Eu tenho uma visão de aceitação crítica. É muito difícil para a produção cultural prescindir do apoio do governo. Então, se antes a produção tinha o apoio dos príncipes, hoje é o Estado que assume esse papel. Em uma democracia, é necessário ter regras e uma visão de que o Estado é importante para a produção cultural, mas essa importância não lhe dá o direito de intervir e impor padrões culturais. Por outro lado, a participação do Estado tem que ser transparente e aberta.
O senhor está trabalhando em alguma obra nova?

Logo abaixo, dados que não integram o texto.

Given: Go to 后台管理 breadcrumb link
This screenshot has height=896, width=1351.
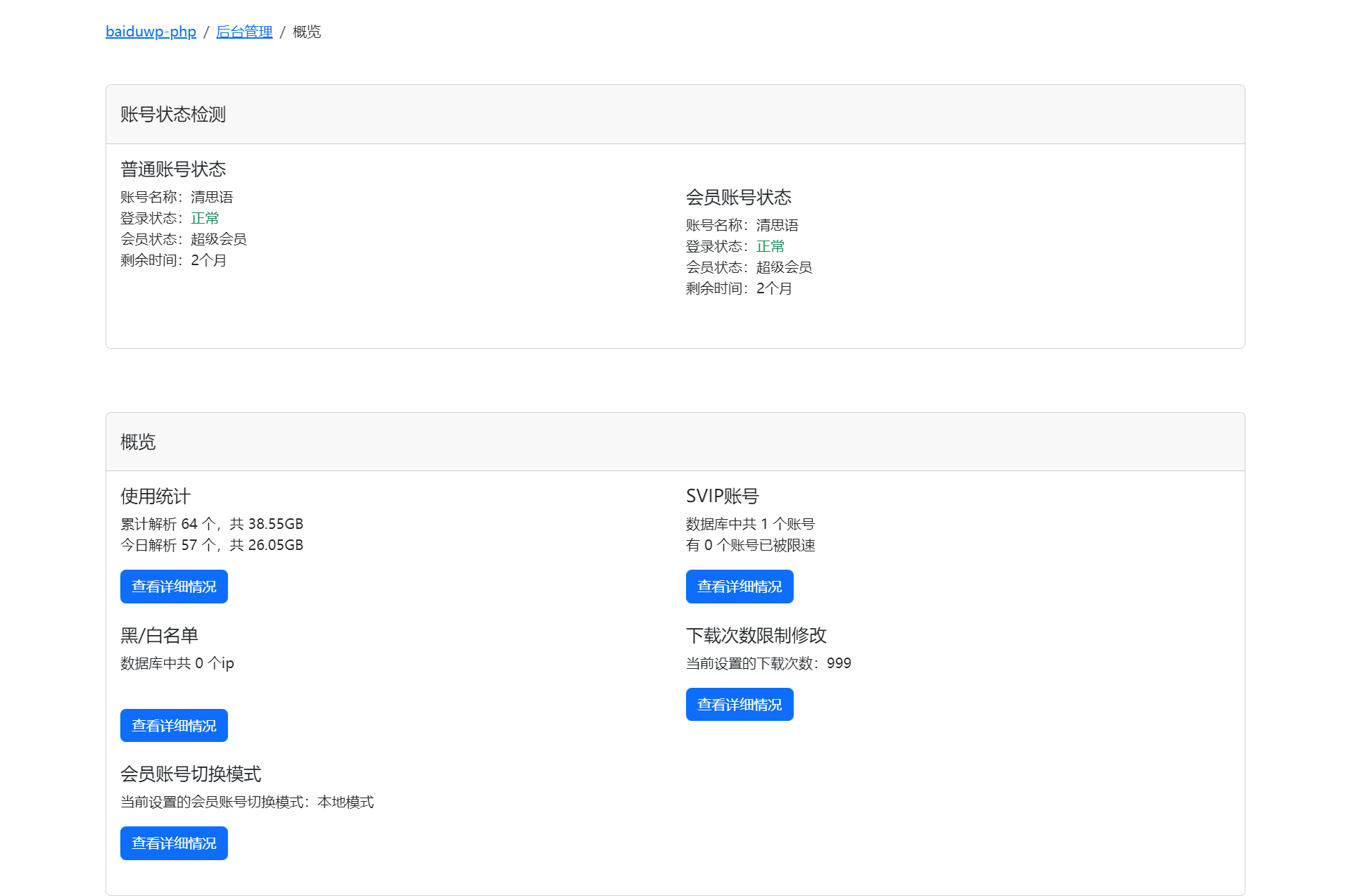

Fiz o piloto de uma nova série para a televisão, que chama Na sombra da história, que é sobre a história política brasileira, principalmente do pensamento da esquerda. Toda a história é contada por pessoas comuns, porque assim eu registro também o que aquilo que elas estão contando significa para elas mesmas. Na verdade, é uma série sobre o Brasil de hoje, como as pessoas enxergam a sua história. Sou um cineasta em plena atividade, então, na hora em que acabar o Festival, provavelmente começarei um novo projeto. Homenagem tem sempre o risco de te jogar para o passado, é homenagem pelo que já fez. Quero deixar claro que o meu interesse é o presente e o futuro.
(1) Comentário
Olá Renata, tudo bom??
Gostaria de dizer que seu artigo, antes de tudo, está muito bem escrito e o assunto abordado é bastante interessante, pois mostra as atividades de um homem e intelectual que se preocupou com a preservação dos valores democráticos no nosso país, PARABÉNS. João Batista foi um profissional ativo na época da Ditadura ao tentar conscientizar a população através de seus questionamentos e criticas feitas a um sistema autoritário que foi imposto para a sociedade, sem levar em conta seus verdadeiros anseios e vontades. Queria dizer que gostei muito do filme ”O Homem que virou Suco”, assistido por mim no inicio deste ano.
A entrevista em si também foi muito bem conduzida, com a elaboração de boas e importantes questões que ”resumem” de uma certa forma a atuação deste homem no âmbito intelectual, politico e cinematográfico.